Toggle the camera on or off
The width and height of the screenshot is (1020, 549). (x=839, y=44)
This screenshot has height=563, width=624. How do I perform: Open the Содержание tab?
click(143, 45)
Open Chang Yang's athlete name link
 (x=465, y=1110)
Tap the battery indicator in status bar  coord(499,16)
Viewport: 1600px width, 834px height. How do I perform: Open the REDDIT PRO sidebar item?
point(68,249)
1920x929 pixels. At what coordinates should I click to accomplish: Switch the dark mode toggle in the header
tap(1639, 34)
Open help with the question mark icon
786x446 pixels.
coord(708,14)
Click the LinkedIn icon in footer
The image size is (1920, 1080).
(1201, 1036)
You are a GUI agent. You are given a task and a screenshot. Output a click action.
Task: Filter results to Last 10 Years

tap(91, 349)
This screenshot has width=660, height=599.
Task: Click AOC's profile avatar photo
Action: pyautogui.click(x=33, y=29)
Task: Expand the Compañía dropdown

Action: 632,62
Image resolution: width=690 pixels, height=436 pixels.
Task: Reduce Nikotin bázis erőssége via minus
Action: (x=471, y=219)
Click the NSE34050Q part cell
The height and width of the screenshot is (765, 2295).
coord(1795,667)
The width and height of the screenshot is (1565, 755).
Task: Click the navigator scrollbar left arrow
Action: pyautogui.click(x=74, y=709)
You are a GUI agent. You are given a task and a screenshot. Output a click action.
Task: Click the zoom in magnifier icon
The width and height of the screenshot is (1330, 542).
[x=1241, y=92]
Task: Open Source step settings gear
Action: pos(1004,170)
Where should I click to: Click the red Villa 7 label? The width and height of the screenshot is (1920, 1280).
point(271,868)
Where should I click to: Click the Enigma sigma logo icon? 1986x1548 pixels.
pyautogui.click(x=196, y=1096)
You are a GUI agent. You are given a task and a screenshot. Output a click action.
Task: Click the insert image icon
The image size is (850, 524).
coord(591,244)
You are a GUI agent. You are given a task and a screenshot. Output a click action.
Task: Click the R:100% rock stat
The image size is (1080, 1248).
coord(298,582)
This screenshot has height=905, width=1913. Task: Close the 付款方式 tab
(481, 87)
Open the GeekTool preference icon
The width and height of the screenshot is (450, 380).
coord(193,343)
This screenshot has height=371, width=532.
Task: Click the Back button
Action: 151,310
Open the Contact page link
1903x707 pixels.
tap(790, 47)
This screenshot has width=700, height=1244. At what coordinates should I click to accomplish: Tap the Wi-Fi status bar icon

^^^^^^^^

## The request
Can you copy out the material above line for line, unchanged?

## Answer for the task
Toggle the camera on or off
The width and height of the screenshot is (1020, 549). (x=839, y=44)
This screenshot has height=563, width=624. How do I perform: Open the Содержание tab?
click(143, 45)
Open Chang Yang's athlete name link
 (x=465, y=1110)
Tap the battery indicator in status bar  coord(499,16)
Viewport: 1600px width, 834px height. How do I perform: Open the REDDIT PRO sidebar item?
point(68,249)
1920x929 pixels. At what coordinates should I click to accomplish: Switch the dark mode toggle in the header
tap(1639, 34)
Open help with the question mark icon
786x446 pixels.
coord(708,14)
Click the LinkedIn icon in footer
The image size is (1920, 1080).
(1201, 1036)
You are a GUI agent. You are given a task and a screenshot. Output a click action.
Task: Filter results to Last 10 Years

tap(91, 349)
This screenshot has width=660, height=599.
Task: Click AOC's profile avatar photo
Action: pyautogui.click(x=33, y=29)
Task: Expand the Compañía dropdown

Action: 632,62
Image resolution: width=690 pixels, height=436 pixels.
Task: Reduce Nikotin bázis erőssége via minus
Action: (x=471, y=219)
Click the NSE34050Q part cell
The height and width of the screenshot is (765, 2295).
coord(1795,667)
The width and height of the screenshot is (1565, 755).
Task: Click the navigator scrollbar left arrow
Action: pyautogui.click(x=74, y=709)
You are a GUI agent. You are given a task and a screenshot. Output a click action.
Task: Click the zoom in magnifier icon
The width and height of the screenshot is (1330, 542).
[x=1241, y=92]
Task: Open Source step settings gear
Action: pos(1004,170)
Where should I click to: Click the red Villa 7 label? The width and height of the screenshot is (1920, 1280).
point(271,868)
Where should I click to: Click the Enigma sigma logo icon? 1986x1548 pixels.
pyautogui.click(x=196, y=1096)
You are a GUI agent. You are given a task and a screenshot. Output a click action.
Task: Click the insert image icon
The image size is (850, 524).
coord(591,244)
You are a GUI agent. You are given a task and a screenshot. Output a click action.
Task: Click the R:100% rock stat
The image size is (1080, 1248).
coord(298,582)
This screenshot has height=905, width=1913. Task: Close the 付款方式 tab
(481, 87)
Open the GeekTool preference icon
The width and height of the screenshot is (450, 380).
coord(193,343)
This screenshot has height=371, width=532.
Task: Click the Back button
Action: 151,310
Open the Contact page link
1903x707 pixels.
tap(790, 47)
This screenshot has width=700, height=1244. At what coordinates should I click to accomplish: Tap the Wi-Fi status bar icon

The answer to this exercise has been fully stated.